En la Segunda Guerra Mundial, era la humanidad la que sufría una crisis que podía ser apocalíptica, no sólo el sujeto colectivo
Hay otra cosa. Ese desdén por las existencias concretas que observaba Hannah Arendt como una consecuencia de una idea argumental de la historia, tuvo su reflejo en estas figuraciones mortificadas, en las que aquella sacralidad de los cuerpos había sido abolida —la carne, en fin, sacrificada a la historia—. Pero también fue bajo esa idea vectorial y progresiva como fue escrita la historia del arte, y su consecuencia fue la criba selectiva de obras y autores que servían a los argumentos, al tiempo que se hacía desaparecer a los otros muchos que resultaban inútiles —o contrarios— a la trama. Esta exposición tiene el mérito de responder, claro está, a la expectativa de su título con las obras y los artistas que todos esperamos: Giacometti, Saura, Julio González, Bacon, Picasso, Miró, Germaine Richier… Pero, ¿quién pensaba en una pintura “vangoghiana”, por decir algo, de 1945, que nadie atribuiría a Tàpies? ¿Y en la visionaria y primitiva Josefá Tolrá? ¿Y en un recóndito cuadrito de Juana Francés? Esto es lo que convierte en excepcional a una exposición atenta, sobre todo, a las particularidades, más allá de las afiliaciones y los esquemas.

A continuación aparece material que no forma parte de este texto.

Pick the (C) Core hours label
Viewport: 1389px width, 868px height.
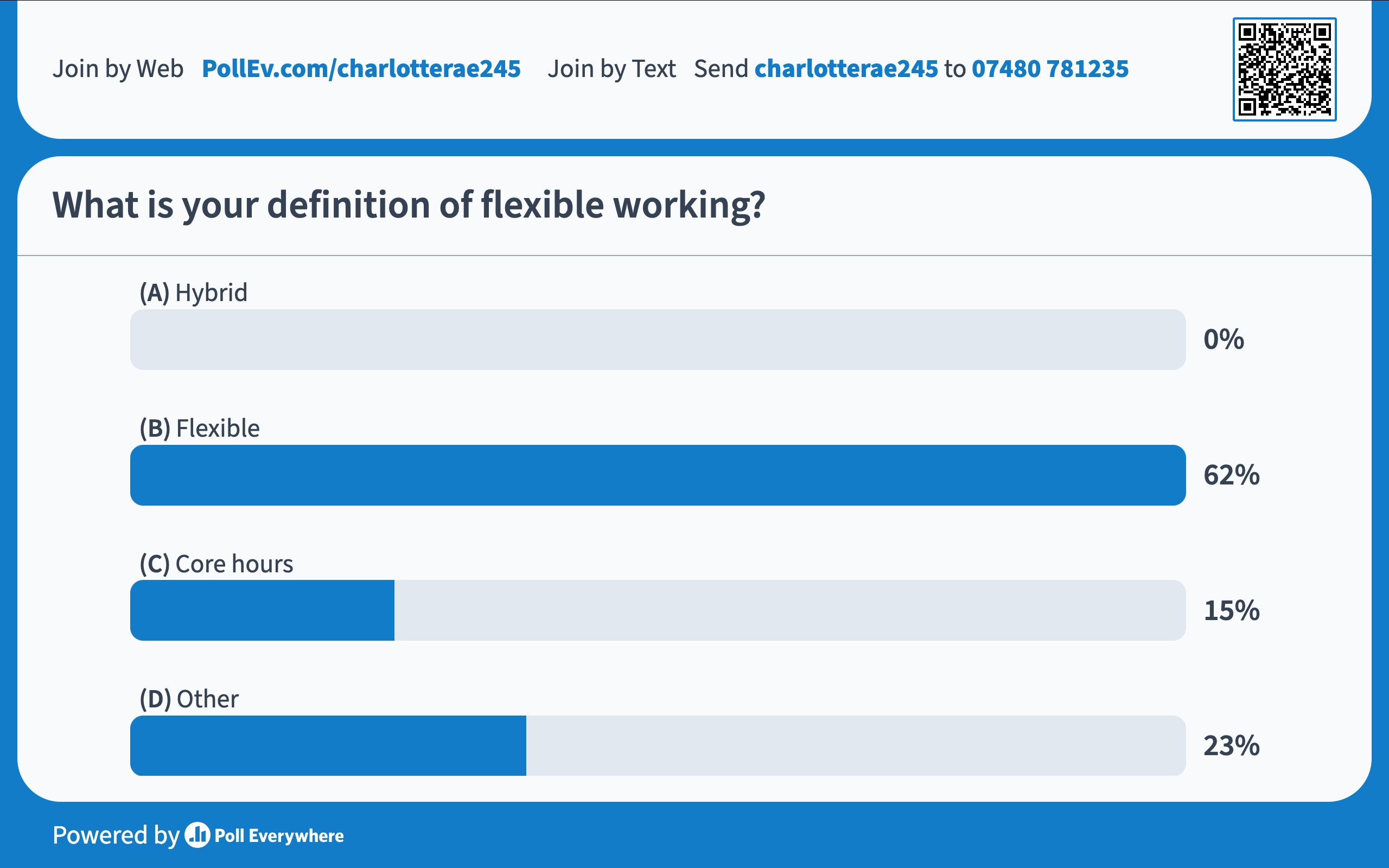click(x=216, y=564)
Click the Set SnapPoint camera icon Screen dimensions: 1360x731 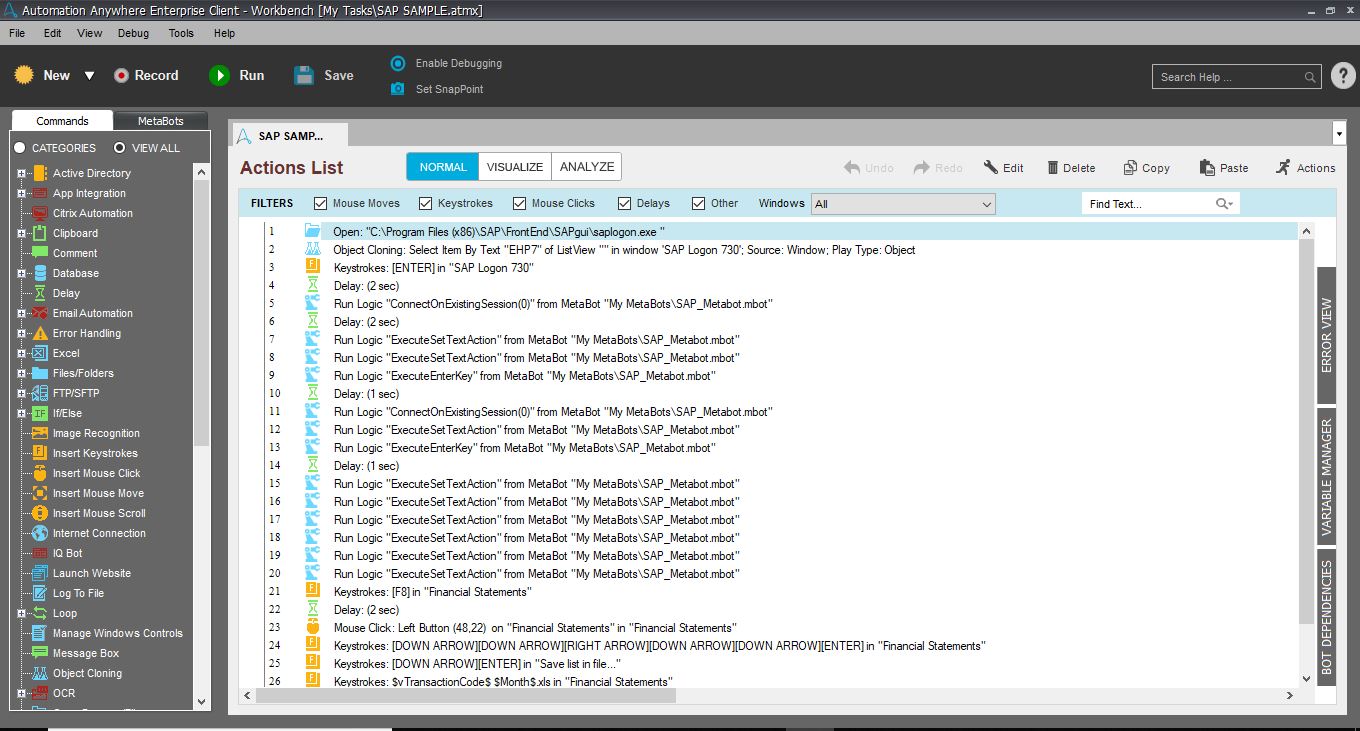point(397,89)
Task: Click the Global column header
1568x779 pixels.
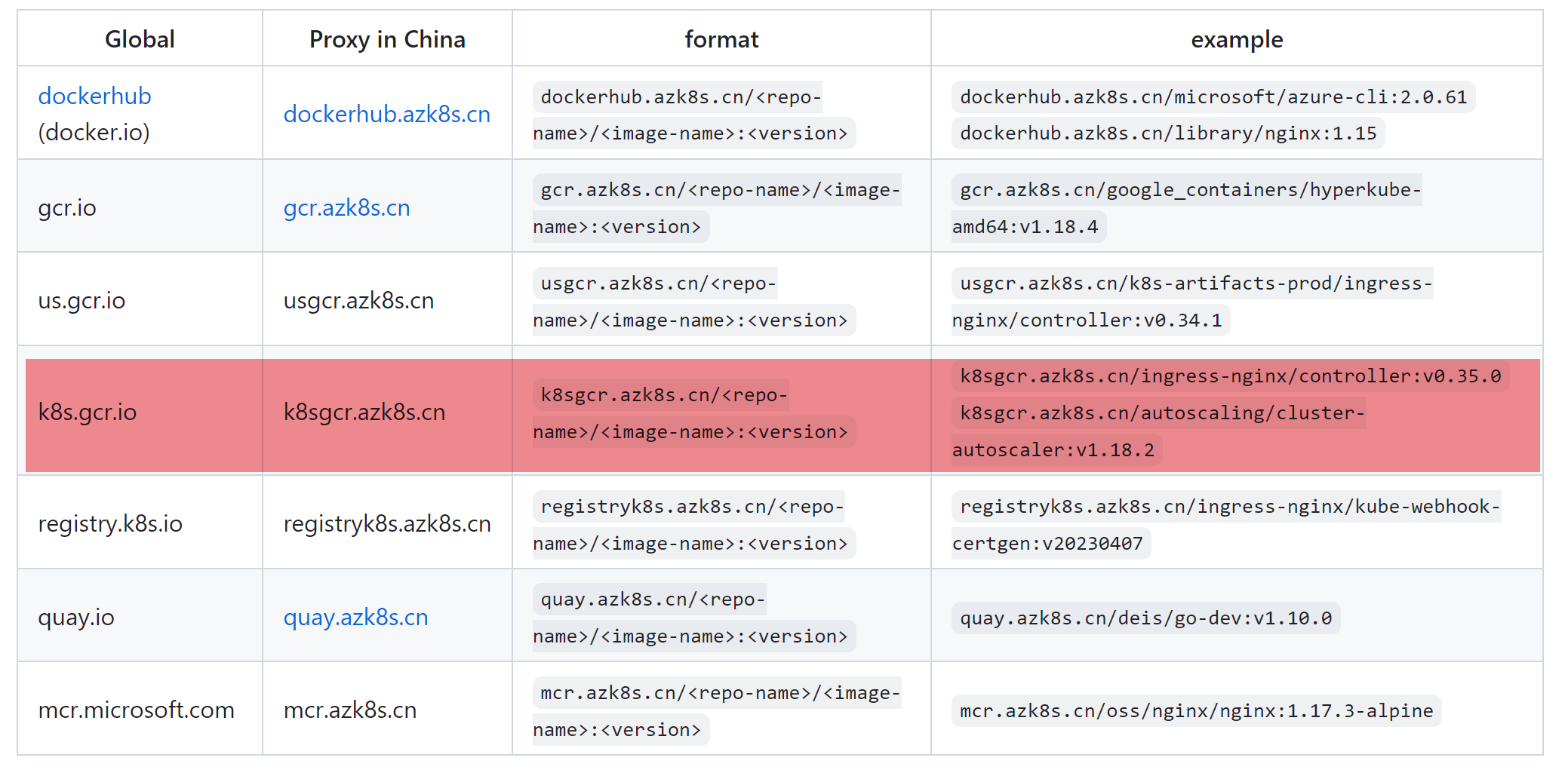Action: 140,39
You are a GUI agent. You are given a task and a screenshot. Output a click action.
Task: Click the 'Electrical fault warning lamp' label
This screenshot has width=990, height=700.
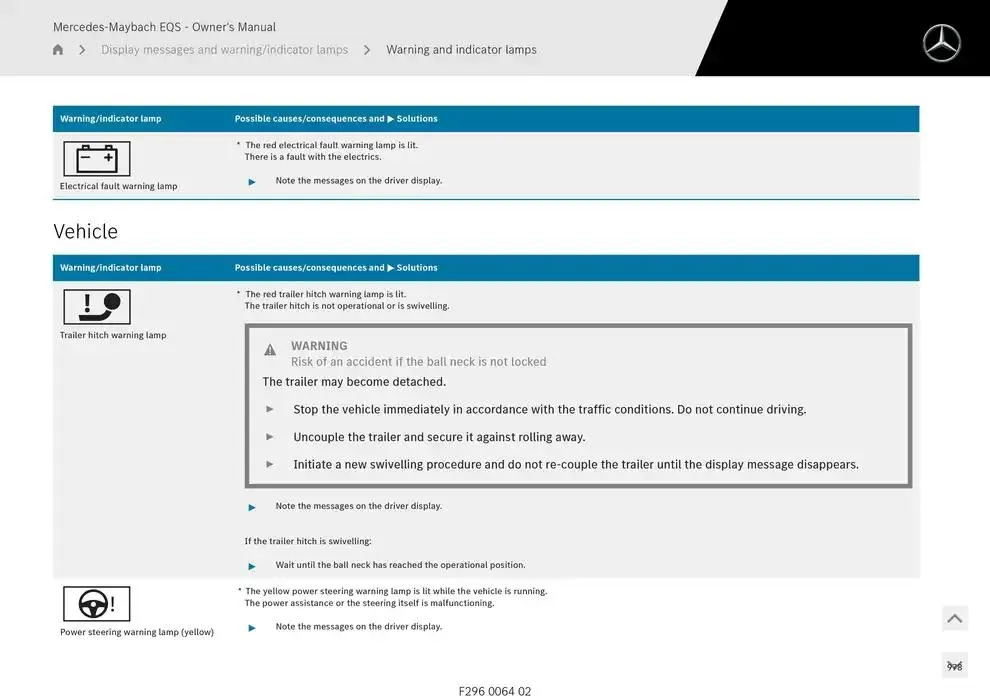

Primo Levi contaba que pasó mucho tiempo hasta que los supervivientes de los campos pudieron recordar y narrar lo recordado. El psiquiatra Boris Cirulnyk se ocupa de ello a propósito de la exposición. Antes de abandonar el régimen concentracionario, el maravilloso pintor Zoran Music tomó apuntes urgentes de lo que veía: las cuencas hundidas, los cuerpos como ramas… Luego, y durante años y años, el olvido pasó por él como un bálsamo, borrándolo todo. Pintó entonces encantadoras evocaciones de su infancia dálmata, sus sueños de felicidad —también es lo que hicieron, por su parte, Joan Brotat, del que tanto se ha ocupado Mitrani, o Ramón Rogent—. Cuando pasó el tiempo, Music pudo volver a pintar los espacios lúgubres en los que se apelmazaban los cadáveres, los manojos de huesos en los que se habían convertido. El arte, hecho de distancia con respecto a la vida y a los hechos —en contra de lo que hoy parece ser tónica general— lo había hecho posible; había concluido un largo camino de sanación. Por eso, cada vez que es invocada como lema la fusión del arte y la vida, o se pretende la supresión de su mediación con un canto a la inmediatez, se comete una irresponsabilidad inexplicable.